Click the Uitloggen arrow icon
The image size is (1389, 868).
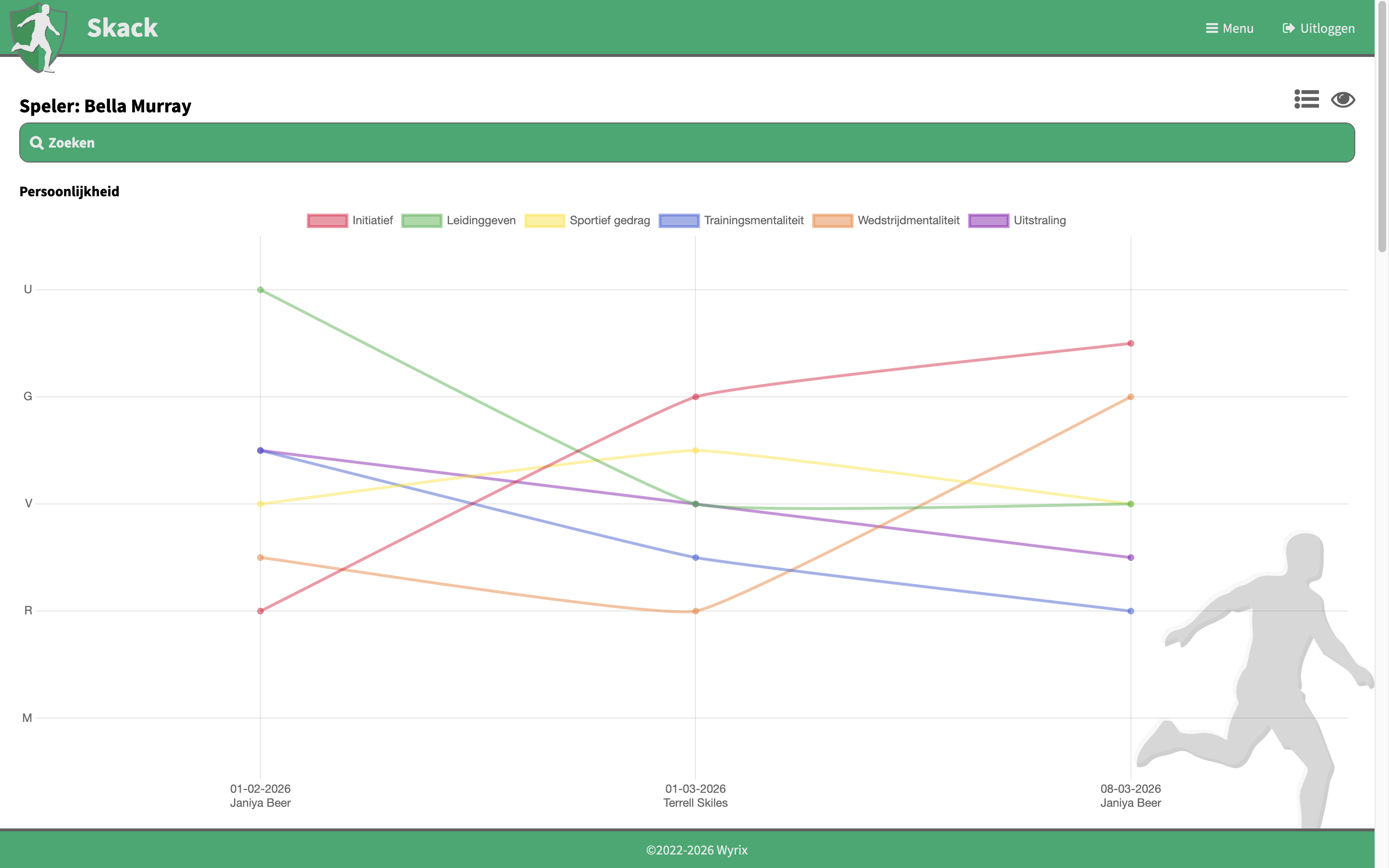pos(1288,28)
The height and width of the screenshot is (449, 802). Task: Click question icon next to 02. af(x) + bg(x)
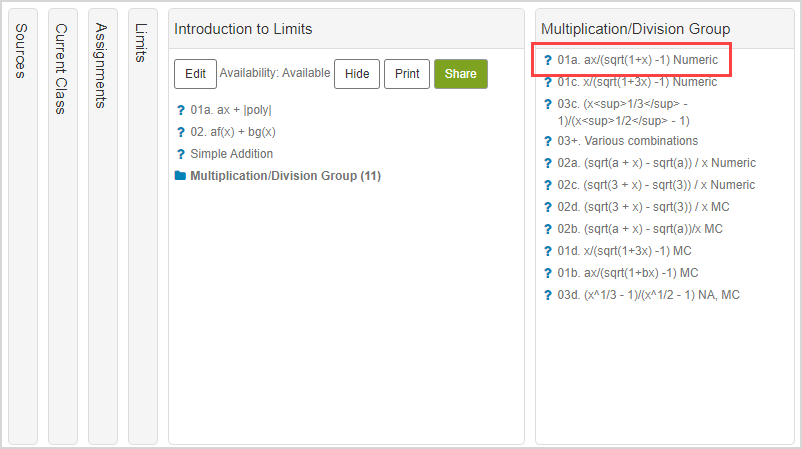click(180, 132)
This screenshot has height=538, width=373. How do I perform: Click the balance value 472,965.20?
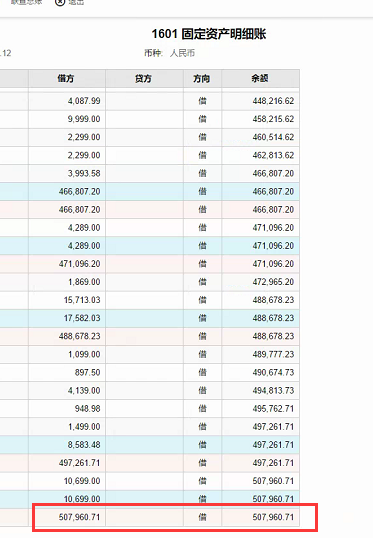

Exercise directions:
Shift every coordinate in the listing's answers by -18, and write out all of the listing's lines again, requests included. Omit the pictures.

Worked answer:
Click the Uitloggen arrow icon
The image size is (1389, 868).
pos(1270,10)
The height and width of the screenshot is (449, 802). Task: Click question icon next to 02. af(x) + bg(x)
click(162, 114)
This screenshot has height=538, width=373. How do I perform: Click the balance value 472,965.20?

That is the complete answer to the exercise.